La Bourse de Paris a touché un record en séance. Derrière ce pic, on retrouve le reflux du pétrole, de bons résultats et une Europe moins dépendante de l’IA.
En bref
- Le CAC 40 a battu son record en séance
- La baisse du pétrole a rassuré les marchés
- L’Europe profite de résultats d’entreprises solides
Le vrai déclencheur du jour, c’est le pétrole. Les prix du brut ont chuté de plus de 5 %, et ça a suffi à détendre nettement les marchés européens. Les investisseurs ont parié sur un apaisement au Moyen-Orient, après l’annonce faite samedi soir par Donald Trump de son renoncement à de nouvelles frappes contre l’Iran.
Le pétrole a changé la journée
Tout n’est pas si simple, quand même. Téhéran a assuré qu’aucune négociation n’était en cours avec les Etats-Unis, seulement des discussions avec Oman sur la gestion du détroit d’Ormuz. Et pour Bjarne Schieldrop, analyste chez SEB, la baisse des cours ne s’explique pas uniquement par un nouvel espoir diplomatique. Il rappelle surtout que le pétrole continue de circuler par le détroit d’Ormuz.
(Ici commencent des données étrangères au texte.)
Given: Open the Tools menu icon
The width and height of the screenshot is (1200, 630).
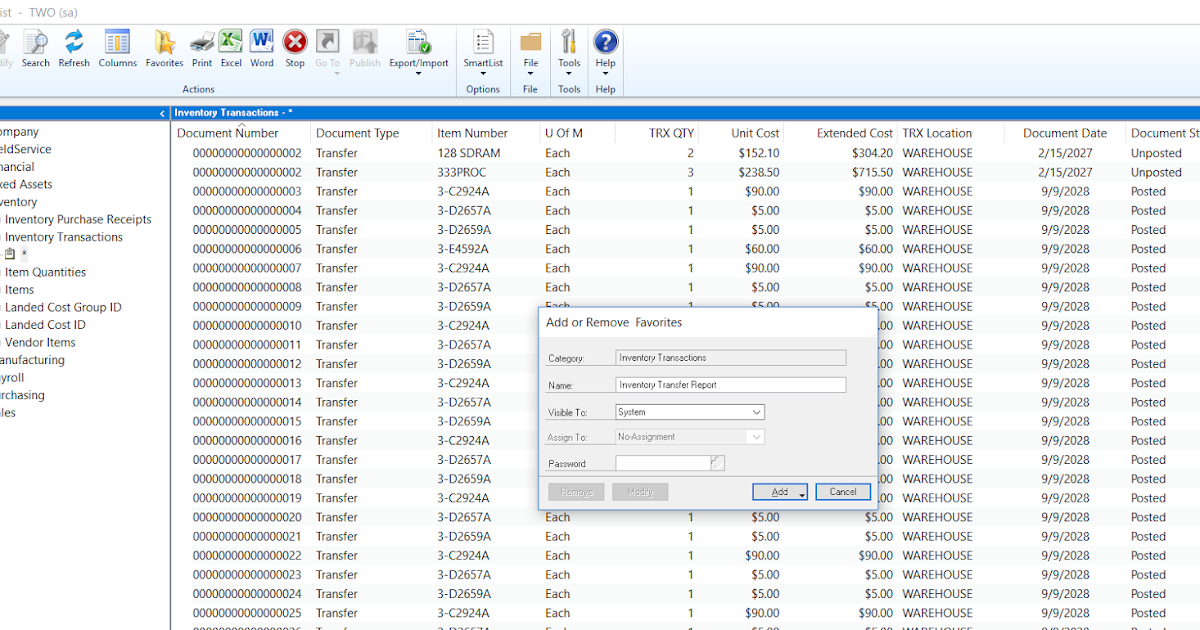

Résultat, les investisseurs ont soufflé. Et en Bourse, ce genre de respiration compte vite, surtout après des semaines dominées par le risque géopolitique et les tensions sur l’énergie.
Paris grimpe, mais ce n’est pas un cas isolé
A Paris, l’indice CAC 40 a touché un nouveau plus haut en séance à 8 642,32 points. Il efface d’un rien le précédent record, inscrit fin février, juste avant l’embrasement au Moyen-Orient. En clôture, il termine à 8 613,82 points, tout près du sommet du 26 février, fixé à 8 620,93 points.
Mais la poussée dépasse largement la place parisienne. Francfort, Madrid et Londres ont aussi grimpé vers des sommets. Pour Alexandre Baradez, chez IG, les dernières publications macroéconomiques ont été meilleures qu’attendu en Europe. La zone euro a retrouvé de la croissance au deuxième trimestre, avec +0,4 %, malgré le choc extérieur lié à la guerre. Même la remontée des taux d’emprunt, nourrie par l’inflation, ne bloque pas la hausse, parce que le marché parie sur un phénomène temporaire.
L’Europe profite de ses secteurs traditionnels
Il y a aussi un moteur plus discret, mais très solide, les résultats d’entreprises. Selon Isabelle de Gavoty, gérante actions chez AllianzGI, la saison du premier semestre 2026 est exceptionnelle, avec une croissance de 16 %, portée surtout par l’énergie et la finance.
L’Europe a un autre avantage. Ses marchés dépendent moins des géants technologiques que le Nasdaq ou que Séoul, secoués par les doutes sur les rendements futurs des investissements massifs dans l’IA. A Londres, les mines pèsent lourd. A Paris, le luxe. A Francfort, les banques et l’industrie.
Ce que ça change pour vous est assez clair. La hausse des indices raconte une économie réelle qui tient mieux que prévu et des grands groupes très rentables. Mais elle souligne aussi un décalage, entre marchés euphoriques, écarts salariaux au plus haut entre patrons et salariés, et ménages français appelés à se serrer la ceinture sur fond de budget public plombé par la dette.